1E 8.1 (on-premises)

In releases of Tachyon prior to release 8, management groups were associated with roles. In versions from release 8 onwards, management groups are instead associated with a role/principal pair. The same role or principal may therefore be associated multiple times with a management group, provided that its pair member differs. You cannot assign the same role and principal pair more than once to a management group, but you can assign the same role and a different principal to it, or conversely, a different set of roles but the same principal, multiple times, to the same group.

Management groups now support hierarchical relationships. A management group may stand alone, or it may have a parent or child management group associated with it. In turn, these child groups may have children, and so on.

A management group can have at most a single parent. However, a parent management group can have multiple children.

When a management group is associated with a role/principal pair, the rights granted to the pair are those of the management group plus its children, if any.

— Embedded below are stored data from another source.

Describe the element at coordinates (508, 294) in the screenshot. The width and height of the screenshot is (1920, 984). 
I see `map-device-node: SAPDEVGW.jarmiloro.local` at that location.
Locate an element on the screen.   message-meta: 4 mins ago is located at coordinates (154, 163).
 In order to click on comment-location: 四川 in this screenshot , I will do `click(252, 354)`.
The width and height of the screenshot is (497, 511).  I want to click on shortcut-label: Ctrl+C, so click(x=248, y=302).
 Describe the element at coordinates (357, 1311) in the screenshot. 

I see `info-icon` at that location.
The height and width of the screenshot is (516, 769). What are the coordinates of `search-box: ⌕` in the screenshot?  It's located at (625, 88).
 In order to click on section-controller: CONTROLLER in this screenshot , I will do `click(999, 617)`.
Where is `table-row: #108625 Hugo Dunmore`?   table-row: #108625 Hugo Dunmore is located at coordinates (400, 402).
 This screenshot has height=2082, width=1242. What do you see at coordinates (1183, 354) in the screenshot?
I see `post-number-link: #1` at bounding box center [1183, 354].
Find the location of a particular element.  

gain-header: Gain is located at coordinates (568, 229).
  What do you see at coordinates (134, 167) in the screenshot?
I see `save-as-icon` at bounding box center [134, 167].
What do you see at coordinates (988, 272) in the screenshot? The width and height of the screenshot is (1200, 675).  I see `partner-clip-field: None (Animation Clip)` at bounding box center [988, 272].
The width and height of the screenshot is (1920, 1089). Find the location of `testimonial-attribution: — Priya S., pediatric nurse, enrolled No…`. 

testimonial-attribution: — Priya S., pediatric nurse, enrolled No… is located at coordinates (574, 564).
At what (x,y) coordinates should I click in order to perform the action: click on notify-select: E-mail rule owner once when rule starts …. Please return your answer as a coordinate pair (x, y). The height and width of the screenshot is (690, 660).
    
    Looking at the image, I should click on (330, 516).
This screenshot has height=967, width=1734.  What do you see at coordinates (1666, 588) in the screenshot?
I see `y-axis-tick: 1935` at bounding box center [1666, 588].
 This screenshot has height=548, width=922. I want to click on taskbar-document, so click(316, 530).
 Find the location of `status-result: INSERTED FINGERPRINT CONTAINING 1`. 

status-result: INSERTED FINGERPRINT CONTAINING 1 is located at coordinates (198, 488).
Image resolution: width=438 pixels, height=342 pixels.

Prior to version 8 of Tachyon, management group rules, as defined in the SLA subsystem, and then imported into Tachyon, did not support operator precedence. This meant that you could not define rules where certain logical terms (AND/OR) bound more tightly.

In version 8, rules now support precedence, so you can define in a rule how the various terms will be bound. When creating rules using the PowerShell Integration Toolkit, the rule expression you supply simply uses brackets to specify operator precedence, exactly as you would when specifying a scope or filter expression in Tachyon.

To find out more about management group rules, please refer to SLA management groups and rule expressions.

It is now possible to define roles which can be delegated by users who lack global privileges to the 'all devices' virtual management group. This is discussed in the documentation for the add-tachyonrole cmdlet.